The calcium-regulating hormone 1,25-dihydroxyvitamin D₃ (1,25(OH)₂D₃) is recognized as an immunomodulator. Members of the macrophage-monocyte lineage are targets for 1,25(OH)₂D₃ action. The hormone enhances the ability of bone marrow-derived macrophages (BMDMs) to produce H₂O₂, increases the expression of the macrophage specific surface antigen MAC-2, increases the release of tumor necrosis factor-α (TNF-α), and inhibits BMDM proliferation. In the present study we examine the possibility that estrogen modulates 1,25(OH)₂D₃ effects on BMDMs. The active form, 17β-estradiol, failed to affect any of the BMDM functions by itself.
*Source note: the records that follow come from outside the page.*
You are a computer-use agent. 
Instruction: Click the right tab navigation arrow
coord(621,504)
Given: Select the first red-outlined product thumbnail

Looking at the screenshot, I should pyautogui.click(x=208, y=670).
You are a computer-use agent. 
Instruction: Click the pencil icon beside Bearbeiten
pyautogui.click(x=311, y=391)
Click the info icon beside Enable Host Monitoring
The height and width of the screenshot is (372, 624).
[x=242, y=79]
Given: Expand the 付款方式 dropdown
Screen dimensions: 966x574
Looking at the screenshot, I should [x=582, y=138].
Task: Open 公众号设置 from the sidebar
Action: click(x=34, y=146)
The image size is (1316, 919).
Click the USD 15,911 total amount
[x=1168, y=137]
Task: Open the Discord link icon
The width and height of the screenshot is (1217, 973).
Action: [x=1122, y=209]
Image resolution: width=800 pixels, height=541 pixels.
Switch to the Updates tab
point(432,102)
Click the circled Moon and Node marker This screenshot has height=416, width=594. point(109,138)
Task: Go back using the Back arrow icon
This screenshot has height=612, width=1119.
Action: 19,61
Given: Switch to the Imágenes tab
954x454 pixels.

On the other hand, 17β-estradiol increased the effects of 1,25(OH)₂D₃ production by BMDMs and on MAC-2 expression on these cells. The inactive estrogen analog 17α-estradiol was unable to elicit these effects. Moreover, 17β-estradiol did not affect the lipopolysaccharide (LPS)-induced increase in H₂O₂ production by BMDMs. Modulation of BMDM proliferation and TNF-α release from these cells by 1,25(OH)₂D₃ were not affected by the estrogen. The experiments were performed with BMDMs harvested from vitamin D-depleted and repleted mice, and always under similar conditions, the various functions were more pronounced in the cells derived from the repleted mice. Our data are consistent with the hypothesis that 17β-estradiol modulates the interactions of 1,25(OH)₂D₃ with BMDMs and consequently is able to affect biological responses to 1,25(OH)₂D₃ in these cells. We propose that this cell system is a convenient, nontransformed model for studying cellular activities of 1,25(OH)₂D₃.